Scaling Language-Free Visual Representation Learning
This work addresses the problem of improving vision-centric representation learning for AI researchers by showing that visual SSL can match language-supervised methods at scale, though it is incremental as it builds on existing SSL and CLIP approaches.
The study tackled the performance gap between visual self-supervised learning (SSL) and Contrastive Language-Image Pretraining (CLIP) in multimodal tasks like Visual Question Answering (VQA) by training both on the same MetaCLIP data, finding that visual SSL scales better with data and model capacity, achieving CLIP-level performance on VQA and classic vision benchmarks without language supervision.

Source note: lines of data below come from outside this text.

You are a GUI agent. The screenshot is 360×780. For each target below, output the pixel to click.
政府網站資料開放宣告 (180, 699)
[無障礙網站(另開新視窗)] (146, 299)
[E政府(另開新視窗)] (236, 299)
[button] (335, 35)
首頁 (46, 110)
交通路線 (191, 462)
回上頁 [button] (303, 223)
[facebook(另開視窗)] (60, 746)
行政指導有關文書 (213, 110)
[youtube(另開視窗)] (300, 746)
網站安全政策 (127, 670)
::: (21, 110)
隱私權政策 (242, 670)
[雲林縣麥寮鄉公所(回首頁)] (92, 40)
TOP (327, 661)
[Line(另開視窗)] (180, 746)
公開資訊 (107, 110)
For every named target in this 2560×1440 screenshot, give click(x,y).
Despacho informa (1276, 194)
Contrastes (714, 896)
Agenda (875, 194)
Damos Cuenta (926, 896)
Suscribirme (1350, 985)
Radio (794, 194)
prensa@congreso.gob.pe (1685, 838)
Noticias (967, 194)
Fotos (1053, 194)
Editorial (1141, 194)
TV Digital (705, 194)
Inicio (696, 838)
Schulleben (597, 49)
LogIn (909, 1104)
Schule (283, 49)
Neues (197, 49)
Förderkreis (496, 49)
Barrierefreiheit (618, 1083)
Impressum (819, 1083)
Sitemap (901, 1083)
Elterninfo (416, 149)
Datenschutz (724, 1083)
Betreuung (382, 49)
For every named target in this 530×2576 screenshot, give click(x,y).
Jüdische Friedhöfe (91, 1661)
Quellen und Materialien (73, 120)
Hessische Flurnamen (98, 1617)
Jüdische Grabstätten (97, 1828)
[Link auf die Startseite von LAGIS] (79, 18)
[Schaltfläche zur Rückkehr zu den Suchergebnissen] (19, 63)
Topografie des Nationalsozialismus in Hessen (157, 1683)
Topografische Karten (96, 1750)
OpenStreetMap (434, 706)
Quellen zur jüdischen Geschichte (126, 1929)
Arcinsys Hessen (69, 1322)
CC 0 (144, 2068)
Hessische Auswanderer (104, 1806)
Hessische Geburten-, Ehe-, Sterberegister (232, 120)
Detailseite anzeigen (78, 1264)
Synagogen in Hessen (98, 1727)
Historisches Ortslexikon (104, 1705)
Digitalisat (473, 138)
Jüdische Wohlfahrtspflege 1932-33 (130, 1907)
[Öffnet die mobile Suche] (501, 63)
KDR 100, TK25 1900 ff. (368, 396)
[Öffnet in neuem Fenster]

Visual Self-Supervised Learning (SSL) currently underperforms Contrastive Language-Image Pretraining (CLIP) in multimodal settings such as Visual Question Answering (VQA). This multimodal gap is often attributed to the semantics introduced by language supervision, even though visual SSL and CLIP models are often trained on different data. In this work, we ask the question: "Do visual self-supervised approaches lag behind CLIP due to the lack of language supervision, or differences in the training data?" We study this question by training both visual SSL and CLIP models on the same MetaCLIP data, and leveraging VQA as a diverse testbed for vision encoders. In this controlled setup, visual SSL models scale better than CLIP models in terms of data and model capacity, and visual SSL performance does not saturate even after scaling up to 7B parameters. Consequently, we observe visual SSL methods achieve CLIP-level performance on a wide range of VQA and classic vision benchmarks. These findings demonstrate that pure visual SSL can match language-supervised visual pretraining at scale, opening new opportunities for vision-centric representation learning.